The students whose dress code usually involved visible underwear and little else, appeared in designer outfits and Sex-and-the-City heels, or elaborate traditional dress if their home country had such. Family and friends outshone the ramps of Milano or Paris, and the air hung thick with designer fragrances. And then, although still daylight, the Batcave emptied, and the flock of academic gowns rushed forth.

The Nostril Photographer was feeling depressed. Beyond just normal end-of-year depression. The Object of Men's Desires was also feeling depressed. And burned out. Year end seemed a distant dream.

Carnivorous Cow, on the other hand, had done depression two days ago. Having a short attention span, it bored her pretty quickly, so she went to the local drug emporium and stocked up on things that looked as if they should be smoked instead of swallowed, and started swallowing them. She glowed in the dark from vitamin overdose, but the silly smile that had been etched on her delicate bovine features since November began had returned. She didn't stare wistfully at ever passing pelvic girdle of sufficient size, as the Nostril Photographer did, but rather tried to reconstruct exactly how many alcoholic beverages she'd consumed the night before, and why she didn't have a hangover. it was one of Life's Great Mysteries, she was forced to conclude.

The Prince

Posted by Vicki Scholtz | 12 Dec, 2005
Carnivorous Cow eyed the chocolate muffins salaciously. Her peripheral vision caught a flicker of Mr Smooth, whose appearance characteristically co-incided with that of white tablecloths, banners and potted palms. Carnivorous Cow had managed to forget the eventfulness happening down the road, despite lost graduands popping up in the postroom looking for gowns and the annual scrubbing of the floors. This high point of Core Business had somehow snuck up on her unawares.

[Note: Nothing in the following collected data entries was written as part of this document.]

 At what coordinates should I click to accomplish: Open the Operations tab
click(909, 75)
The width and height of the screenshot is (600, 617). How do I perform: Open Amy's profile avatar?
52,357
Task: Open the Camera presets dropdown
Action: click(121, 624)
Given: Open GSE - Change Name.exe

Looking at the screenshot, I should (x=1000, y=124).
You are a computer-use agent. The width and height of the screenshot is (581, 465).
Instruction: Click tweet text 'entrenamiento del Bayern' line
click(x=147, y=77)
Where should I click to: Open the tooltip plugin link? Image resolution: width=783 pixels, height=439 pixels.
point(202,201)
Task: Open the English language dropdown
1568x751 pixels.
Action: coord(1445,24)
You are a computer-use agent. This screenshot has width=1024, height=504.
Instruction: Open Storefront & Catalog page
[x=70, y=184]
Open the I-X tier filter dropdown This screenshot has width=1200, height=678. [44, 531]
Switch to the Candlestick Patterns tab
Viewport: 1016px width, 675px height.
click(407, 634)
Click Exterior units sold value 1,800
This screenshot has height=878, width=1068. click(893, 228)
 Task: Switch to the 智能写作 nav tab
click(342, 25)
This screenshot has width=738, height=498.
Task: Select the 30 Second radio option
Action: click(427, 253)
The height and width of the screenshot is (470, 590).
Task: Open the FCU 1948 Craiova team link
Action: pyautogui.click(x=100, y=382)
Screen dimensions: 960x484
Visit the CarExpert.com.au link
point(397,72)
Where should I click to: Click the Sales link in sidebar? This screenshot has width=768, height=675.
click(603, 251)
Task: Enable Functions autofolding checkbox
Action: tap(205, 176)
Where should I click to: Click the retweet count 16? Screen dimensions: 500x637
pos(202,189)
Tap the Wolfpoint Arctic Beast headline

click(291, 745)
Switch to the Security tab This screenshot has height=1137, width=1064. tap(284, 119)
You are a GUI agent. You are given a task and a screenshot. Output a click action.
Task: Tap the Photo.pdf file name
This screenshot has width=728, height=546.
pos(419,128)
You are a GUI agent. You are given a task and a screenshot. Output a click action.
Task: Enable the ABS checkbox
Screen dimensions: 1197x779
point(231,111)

And so Mr Smooth's appearance took her by surprise. He seemed a little distracted, and muttered about The Prince phoning this morning to announce that he would, after all, be attending his son's graduation, and wished to cap him. This afternoon.

The Prince, it must be noted, does not travel alone. This is not a question of merely squeezing in another chair into Jammie Hall. The Prince, like every other politician, is surrounded by an army of MIBs. The "Fewer Cars on Campus" moves likewise run headfirst into his mile-long cavalcade, and media coverage needs to be rather more than a single Nostril Photographer. All of which needed to be sorted at very short notice, and, judging by the relatively unfurrowed state of Mr Smooth's brow, had been.

Carnivorous Cow had had no idea that The Prince had a son enrolled here. She imagined that The Prince's children would be rather older, older perhaps than the princes she had taught, who would have been cousins of this Prince. She wondered if The Prince was happy that his son was studying here, rather than at the institution that bore his name, or the one of which he was the Chancellor, or one closer to home.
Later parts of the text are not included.